**Given records:**

++++++++

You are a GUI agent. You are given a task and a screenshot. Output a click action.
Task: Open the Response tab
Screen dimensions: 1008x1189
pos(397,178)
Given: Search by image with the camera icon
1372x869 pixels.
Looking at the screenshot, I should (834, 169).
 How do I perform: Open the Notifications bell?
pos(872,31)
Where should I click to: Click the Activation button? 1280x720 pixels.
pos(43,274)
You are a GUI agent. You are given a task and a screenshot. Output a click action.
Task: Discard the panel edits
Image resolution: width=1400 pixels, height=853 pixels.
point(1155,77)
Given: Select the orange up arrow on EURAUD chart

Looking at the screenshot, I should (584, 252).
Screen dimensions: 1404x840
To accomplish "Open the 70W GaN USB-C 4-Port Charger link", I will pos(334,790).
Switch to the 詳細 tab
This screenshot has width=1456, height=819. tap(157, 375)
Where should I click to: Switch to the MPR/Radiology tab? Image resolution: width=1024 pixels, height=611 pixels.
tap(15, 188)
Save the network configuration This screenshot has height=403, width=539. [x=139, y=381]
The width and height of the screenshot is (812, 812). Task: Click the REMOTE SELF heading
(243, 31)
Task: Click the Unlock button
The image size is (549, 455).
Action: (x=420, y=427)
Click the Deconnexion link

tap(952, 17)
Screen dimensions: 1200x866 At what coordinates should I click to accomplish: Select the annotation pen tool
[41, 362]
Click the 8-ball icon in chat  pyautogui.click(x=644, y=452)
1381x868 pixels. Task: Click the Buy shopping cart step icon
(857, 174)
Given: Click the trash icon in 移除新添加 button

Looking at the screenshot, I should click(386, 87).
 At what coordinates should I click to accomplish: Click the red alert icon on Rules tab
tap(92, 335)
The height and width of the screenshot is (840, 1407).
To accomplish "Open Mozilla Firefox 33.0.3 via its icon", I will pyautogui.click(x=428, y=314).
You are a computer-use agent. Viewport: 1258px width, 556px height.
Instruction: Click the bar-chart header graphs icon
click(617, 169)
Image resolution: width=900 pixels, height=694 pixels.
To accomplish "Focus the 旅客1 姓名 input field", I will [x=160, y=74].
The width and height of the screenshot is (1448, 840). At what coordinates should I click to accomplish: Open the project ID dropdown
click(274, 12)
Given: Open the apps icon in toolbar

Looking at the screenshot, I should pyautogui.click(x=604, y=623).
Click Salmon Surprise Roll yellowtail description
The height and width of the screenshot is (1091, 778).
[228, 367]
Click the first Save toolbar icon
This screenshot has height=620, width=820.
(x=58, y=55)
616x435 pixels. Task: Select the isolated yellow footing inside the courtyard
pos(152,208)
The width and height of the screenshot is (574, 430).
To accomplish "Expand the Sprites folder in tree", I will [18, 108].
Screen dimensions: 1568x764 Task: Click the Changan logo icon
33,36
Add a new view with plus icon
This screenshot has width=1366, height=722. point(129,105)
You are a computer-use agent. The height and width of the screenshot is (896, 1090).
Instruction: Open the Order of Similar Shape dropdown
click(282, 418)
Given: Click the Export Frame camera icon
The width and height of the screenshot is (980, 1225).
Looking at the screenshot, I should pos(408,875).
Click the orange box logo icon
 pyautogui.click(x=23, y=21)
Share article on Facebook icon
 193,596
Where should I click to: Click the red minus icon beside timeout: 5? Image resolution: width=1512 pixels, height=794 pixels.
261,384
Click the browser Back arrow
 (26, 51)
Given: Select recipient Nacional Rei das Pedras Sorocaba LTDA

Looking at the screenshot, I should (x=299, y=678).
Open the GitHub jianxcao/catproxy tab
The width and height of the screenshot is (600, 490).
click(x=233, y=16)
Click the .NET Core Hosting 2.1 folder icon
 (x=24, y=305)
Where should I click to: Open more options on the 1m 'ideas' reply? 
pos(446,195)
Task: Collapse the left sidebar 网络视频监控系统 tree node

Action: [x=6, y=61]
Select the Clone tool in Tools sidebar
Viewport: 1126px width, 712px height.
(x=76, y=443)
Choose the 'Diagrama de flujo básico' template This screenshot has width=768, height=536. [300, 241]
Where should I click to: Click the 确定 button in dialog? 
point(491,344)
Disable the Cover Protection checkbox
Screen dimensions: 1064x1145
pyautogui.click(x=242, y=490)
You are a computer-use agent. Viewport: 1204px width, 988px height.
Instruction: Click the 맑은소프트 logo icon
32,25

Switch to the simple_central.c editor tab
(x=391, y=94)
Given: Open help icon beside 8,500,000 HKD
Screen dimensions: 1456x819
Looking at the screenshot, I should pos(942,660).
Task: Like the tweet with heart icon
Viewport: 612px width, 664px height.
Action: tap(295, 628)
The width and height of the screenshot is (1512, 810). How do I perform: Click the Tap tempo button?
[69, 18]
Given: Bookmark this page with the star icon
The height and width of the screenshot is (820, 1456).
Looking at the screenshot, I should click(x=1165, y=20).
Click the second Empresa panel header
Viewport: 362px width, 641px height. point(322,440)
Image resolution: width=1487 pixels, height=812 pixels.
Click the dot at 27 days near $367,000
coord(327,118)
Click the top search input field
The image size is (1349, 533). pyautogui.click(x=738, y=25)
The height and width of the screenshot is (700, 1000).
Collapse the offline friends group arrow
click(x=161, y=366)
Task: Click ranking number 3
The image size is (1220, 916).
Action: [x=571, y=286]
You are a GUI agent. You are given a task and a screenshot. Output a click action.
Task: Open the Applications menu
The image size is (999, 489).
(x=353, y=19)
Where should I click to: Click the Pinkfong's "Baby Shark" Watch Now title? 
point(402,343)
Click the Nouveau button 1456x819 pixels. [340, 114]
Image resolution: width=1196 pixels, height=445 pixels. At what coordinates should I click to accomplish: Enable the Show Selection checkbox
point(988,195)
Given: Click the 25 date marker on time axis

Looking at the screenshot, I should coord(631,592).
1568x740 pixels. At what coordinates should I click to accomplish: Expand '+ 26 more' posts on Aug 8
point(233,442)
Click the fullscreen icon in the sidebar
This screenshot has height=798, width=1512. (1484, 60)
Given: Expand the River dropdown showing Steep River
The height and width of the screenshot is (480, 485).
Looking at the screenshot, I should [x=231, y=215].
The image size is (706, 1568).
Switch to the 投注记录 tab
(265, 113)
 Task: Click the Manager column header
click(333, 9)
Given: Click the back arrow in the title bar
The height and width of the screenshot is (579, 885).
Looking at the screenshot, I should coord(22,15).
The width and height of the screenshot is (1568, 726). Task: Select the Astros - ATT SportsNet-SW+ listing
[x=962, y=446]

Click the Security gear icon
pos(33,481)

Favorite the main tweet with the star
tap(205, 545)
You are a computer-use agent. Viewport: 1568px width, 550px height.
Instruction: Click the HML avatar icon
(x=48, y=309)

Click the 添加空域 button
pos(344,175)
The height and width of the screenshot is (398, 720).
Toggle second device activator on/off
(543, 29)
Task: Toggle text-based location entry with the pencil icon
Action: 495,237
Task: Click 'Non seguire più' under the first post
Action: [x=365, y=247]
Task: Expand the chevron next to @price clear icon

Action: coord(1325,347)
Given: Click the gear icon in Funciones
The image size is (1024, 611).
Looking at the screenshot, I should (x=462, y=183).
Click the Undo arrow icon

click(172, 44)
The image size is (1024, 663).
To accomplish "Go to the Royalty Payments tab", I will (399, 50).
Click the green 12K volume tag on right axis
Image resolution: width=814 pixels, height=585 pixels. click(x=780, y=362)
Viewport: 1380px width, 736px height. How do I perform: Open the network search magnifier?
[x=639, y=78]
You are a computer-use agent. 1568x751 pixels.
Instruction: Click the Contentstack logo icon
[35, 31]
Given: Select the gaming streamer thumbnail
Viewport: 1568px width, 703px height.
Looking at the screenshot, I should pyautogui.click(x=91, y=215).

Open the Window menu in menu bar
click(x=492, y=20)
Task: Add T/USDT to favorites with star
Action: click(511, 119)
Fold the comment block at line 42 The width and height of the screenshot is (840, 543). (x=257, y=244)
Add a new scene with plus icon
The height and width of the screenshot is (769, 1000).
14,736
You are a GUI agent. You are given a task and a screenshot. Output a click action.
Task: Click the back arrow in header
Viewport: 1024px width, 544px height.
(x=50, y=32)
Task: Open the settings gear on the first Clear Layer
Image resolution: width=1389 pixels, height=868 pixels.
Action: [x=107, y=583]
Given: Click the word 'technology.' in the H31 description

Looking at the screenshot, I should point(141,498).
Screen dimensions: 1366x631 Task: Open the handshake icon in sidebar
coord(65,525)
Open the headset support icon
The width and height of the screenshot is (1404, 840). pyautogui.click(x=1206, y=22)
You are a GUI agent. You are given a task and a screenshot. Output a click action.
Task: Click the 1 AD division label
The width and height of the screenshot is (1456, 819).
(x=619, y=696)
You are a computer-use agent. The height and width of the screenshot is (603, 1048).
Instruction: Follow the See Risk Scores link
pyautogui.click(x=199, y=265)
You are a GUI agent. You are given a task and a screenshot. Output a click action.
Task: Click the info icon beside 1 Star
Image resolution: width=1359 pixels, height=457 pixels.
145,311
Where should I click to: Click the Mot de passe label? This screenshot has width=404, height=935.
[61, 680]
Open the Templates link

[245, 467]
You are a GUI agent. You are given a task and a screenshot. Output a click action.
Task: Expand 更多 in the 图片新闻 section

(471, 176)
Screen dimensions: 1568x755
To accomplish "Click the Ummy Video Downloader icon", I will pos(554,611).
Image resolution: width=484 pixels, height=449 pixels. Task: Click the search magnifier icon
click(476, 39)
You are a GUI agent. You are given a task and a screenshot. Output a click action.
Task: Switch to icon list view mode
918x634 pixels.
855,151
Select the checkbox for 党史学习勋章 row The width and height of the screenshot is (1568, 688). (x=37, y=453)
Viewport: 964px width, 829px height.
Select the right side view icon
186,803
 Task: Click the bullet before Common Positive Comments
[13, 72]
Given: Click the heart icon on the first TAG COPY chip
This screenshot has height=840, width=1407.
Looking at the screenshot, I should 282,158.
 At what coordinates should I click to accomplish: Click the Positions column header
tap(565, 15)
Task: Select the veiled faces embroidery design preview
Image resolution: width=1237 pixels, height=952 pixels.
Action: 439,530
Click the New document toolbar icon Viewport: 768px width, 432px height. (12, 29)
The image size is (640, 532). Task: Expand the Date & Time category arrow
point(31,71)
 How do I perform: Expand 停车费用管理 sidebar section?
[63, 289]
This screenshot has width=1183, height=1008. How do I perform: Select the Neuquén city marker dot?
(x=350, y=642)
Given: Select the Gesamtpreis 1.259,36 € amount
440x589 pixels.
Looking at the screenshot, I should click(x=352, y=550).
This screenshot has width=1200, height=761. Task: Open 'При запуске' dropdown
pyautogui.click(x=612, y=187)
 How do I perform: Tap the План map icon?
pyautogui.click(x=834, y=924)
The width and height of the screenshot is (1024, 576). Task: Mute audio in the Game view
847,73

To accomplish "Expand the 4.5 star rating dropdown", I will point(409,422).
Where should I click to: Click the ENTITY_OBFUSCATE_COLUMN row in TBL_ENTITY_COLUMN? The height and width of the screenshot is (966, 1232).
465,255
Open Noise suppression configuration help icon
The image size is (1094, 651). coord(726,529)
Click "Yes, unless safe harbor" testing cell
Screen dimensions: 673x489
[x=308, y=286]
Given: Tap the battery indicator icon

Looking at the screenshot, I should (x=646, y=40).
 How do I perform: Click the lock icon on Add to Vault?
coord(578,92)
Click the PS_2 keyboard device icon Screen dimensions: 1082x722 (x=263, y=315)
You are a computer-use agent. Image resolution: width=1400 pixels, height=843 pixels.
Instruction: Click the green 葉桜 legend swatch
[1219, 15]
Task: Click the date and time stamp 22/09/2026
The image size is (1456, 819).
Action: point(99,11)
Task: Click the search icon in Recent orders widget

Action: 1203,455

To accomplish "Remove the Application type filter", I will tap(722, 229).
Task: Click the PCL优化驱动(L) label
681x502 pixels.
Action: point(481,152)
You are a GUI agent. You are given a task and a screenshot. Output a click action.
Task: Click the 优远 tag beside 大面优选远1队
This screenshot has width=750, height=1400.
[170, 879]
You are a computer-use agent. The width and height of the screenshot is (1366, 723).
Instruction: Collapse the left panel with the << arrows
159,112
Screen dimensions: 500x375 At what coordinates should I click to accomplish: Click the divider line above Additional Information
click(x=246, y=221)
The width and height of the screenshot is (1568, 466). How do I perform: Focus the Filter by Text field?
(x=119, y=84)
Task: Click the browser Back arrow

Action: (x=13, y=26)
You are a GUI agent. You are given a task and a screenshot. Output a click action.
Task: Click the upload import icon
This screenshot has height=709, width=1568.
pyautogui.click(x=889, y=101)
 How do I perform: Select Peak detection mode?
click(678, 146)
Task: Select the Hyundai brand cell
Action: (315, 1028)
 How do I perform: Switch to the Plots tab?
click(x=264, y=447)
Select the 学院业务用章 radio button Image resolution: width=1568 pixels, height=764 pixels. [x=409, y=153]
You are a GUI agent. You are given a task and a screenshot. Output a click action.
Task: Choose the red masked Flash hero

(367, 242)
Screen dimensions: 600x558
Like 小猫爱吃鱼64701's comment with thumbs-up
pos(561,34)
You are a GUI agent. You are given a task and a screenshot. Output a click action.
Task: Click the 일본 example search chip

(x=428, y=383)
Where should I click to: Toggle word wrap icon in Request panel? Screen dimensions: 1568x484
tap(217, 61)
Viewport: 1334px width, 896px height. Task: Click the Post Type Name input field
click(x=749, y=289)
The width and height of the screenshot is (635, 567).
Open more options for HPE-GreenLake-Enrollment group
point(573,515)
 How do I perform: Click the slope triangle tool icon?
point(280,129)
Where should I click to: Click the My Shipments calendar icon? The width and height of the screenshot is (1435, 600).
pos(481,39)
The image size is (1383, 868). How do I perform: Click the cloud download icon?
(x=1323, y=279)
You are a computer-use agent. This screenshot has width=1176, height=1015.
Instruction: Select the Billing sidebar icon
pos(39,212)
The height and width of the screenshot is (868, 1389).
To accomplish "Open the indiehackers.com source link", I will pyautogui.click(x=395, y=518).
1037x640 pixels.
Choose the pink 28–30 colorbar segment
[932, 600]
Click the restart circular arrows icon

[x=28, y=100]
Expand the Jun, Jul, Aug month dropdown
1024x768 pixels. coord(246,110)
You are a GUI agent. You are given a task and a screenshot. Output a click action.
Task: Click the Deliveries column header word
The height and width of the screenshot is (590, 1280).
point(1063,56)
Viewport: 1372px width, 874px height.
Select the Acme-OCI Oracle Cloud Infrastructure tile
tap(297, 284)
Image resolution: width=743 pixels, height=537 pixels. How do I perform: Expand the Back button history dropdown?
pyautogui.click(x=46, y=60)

++++++++

**Description of the task:** Render the material from its first line through the line containing "pos(872,31)" as a Markdown table with the columns Row and Line. Number each line and skip any blank ones.

**Final result:**
| Row | Line |
|---|---|
| 1 | You are a GUI agent. You are given a task and a screenshot. Output a click action. |
| 2 | Task: Open the Response tab |
| 3 | Screen dimensions: 1008x1189 |
| 4 | pos(397,178) |
| 5 | Given: Search by image with the camera icon |
| 6 | 1372x869 pixels. |
| 7 | Looking at the screenshot, I should (834, 169). |
| 8 |  How do I perform: Open the Notifications bell? |
| 9 | pos(872,31) |